ЗАДАНИЕ | Приведи, пожалуйста, только строки от той, что содержит «Viewport: 1216px width, 429px», до той, что содержит «Where should I», включительно, вместе с запросами, и масштабируй координаты в ответах: умножь каждую на 2,3 и округли до целого, половины вверх. Числа в запросах не меняй, картинки в ответ не включай.

ИСХОДНЫЕ СТРОКИ |

____

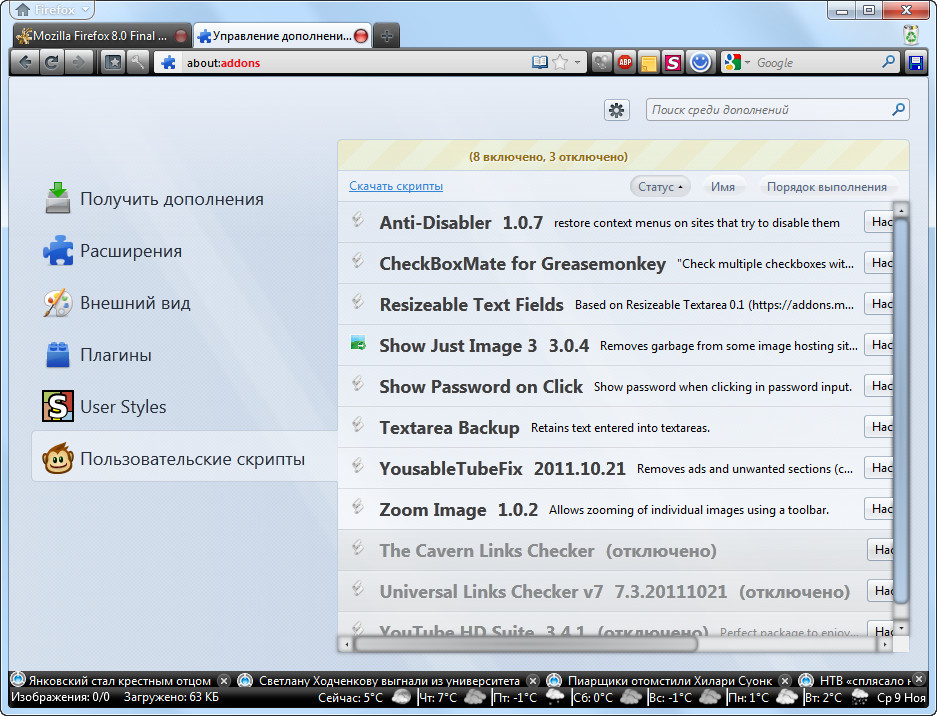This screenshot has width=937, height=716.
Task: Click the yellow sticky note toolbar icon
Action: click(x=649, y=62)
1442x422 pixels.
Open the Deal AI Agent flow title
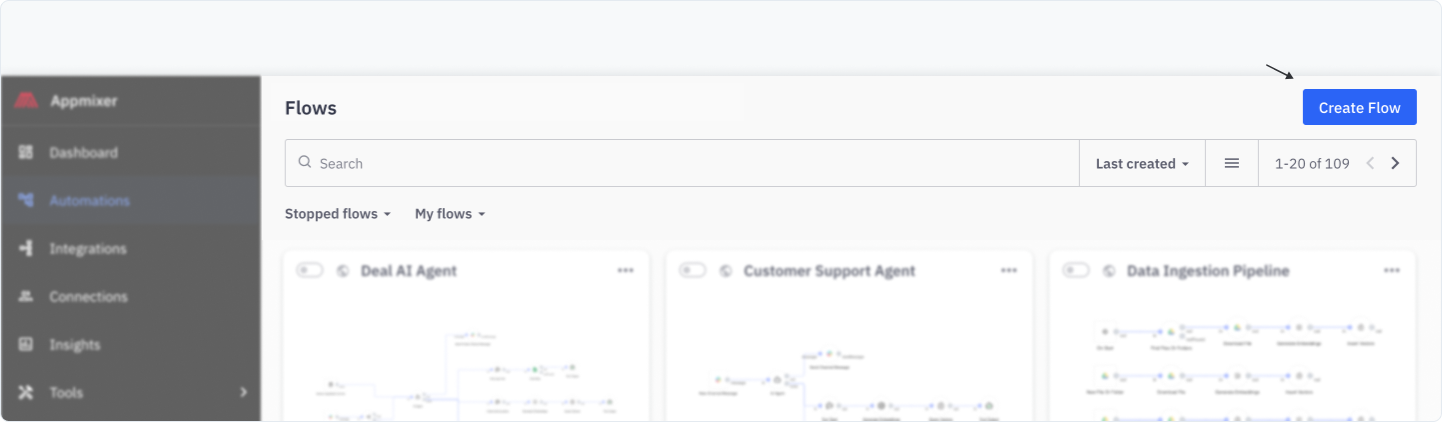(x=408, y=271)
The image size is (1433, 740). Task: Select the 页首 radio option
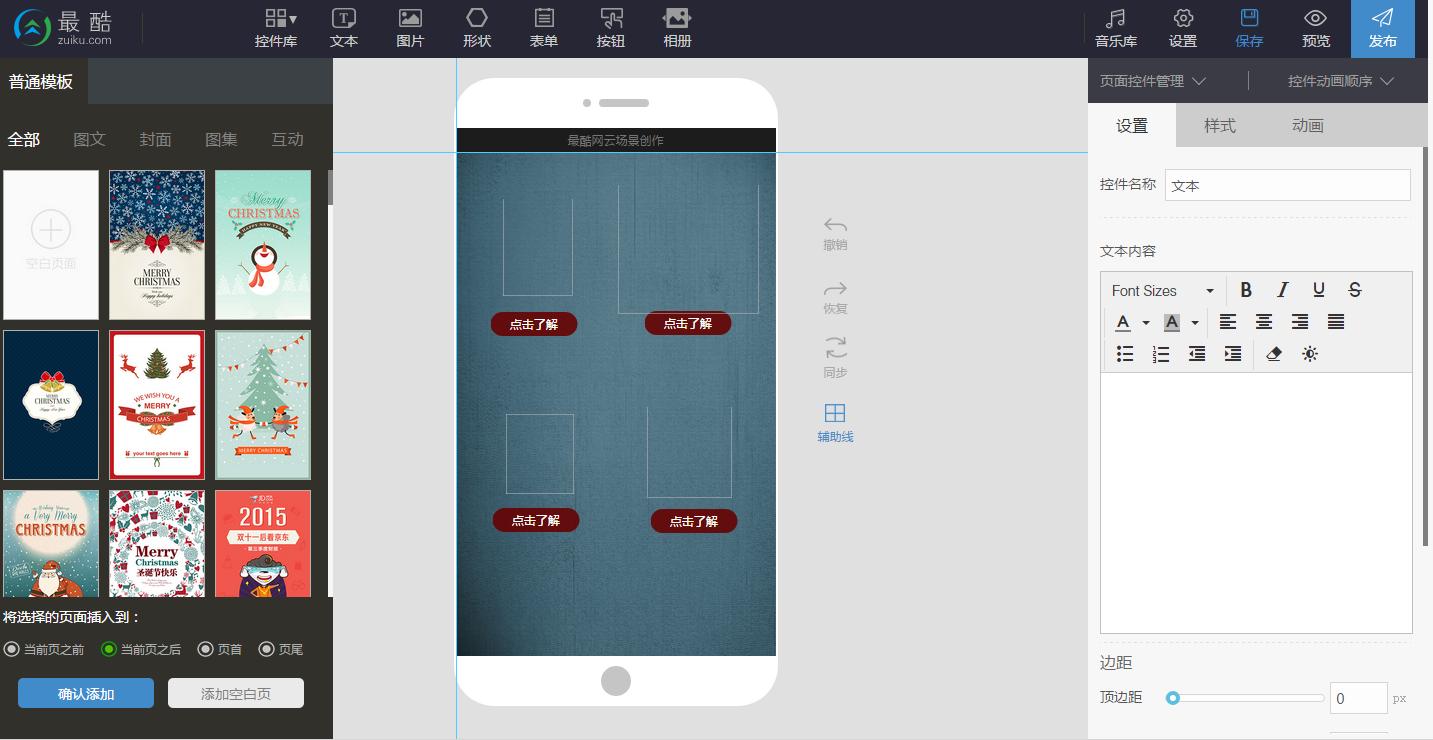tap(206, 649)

____

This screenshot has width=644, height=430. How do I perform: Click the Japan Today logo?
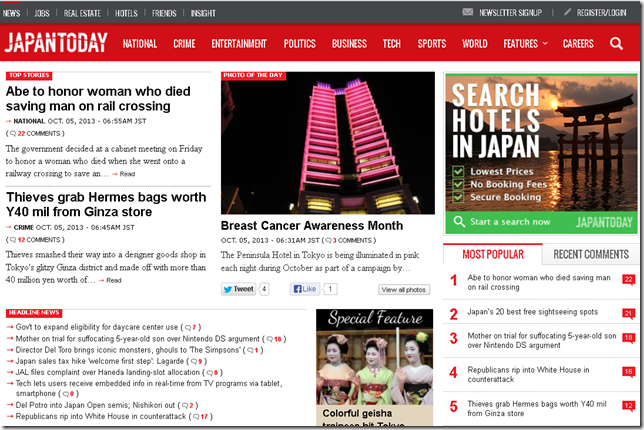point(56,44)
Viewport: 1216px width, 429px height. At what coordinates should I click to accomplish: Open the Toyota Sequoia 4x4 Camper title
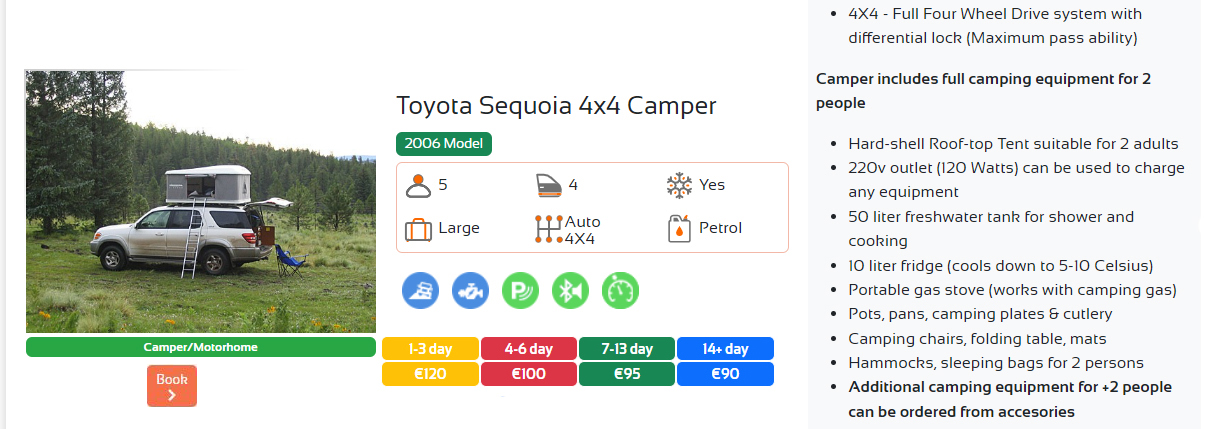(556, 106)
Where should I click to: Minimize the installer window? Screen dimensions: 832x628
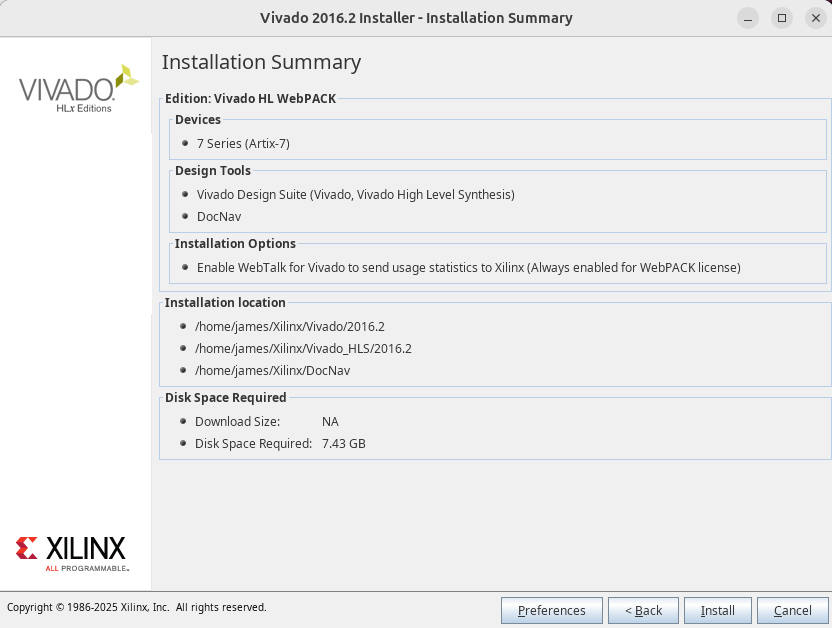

____

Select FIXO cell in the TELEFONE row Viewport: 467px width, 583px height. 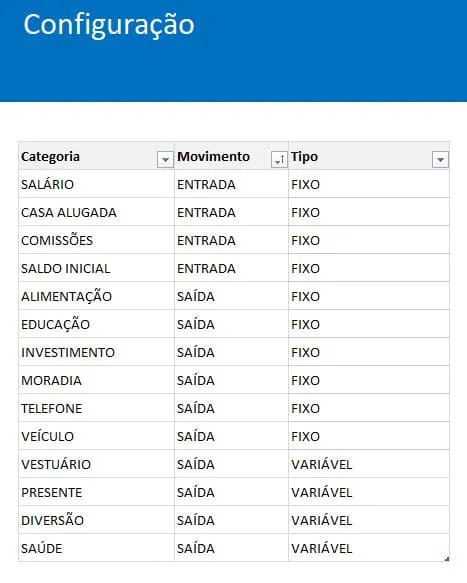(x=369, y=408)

____

ОТВЕТ |
Viewport: 1216px width, 429px height. At what coordinates should I click to accomplish: Open the Toyota Sequoia 4x4 Camper title
(1279, 244)
Where should I click to: Minimize the installer window? Screen dimensions: 832x628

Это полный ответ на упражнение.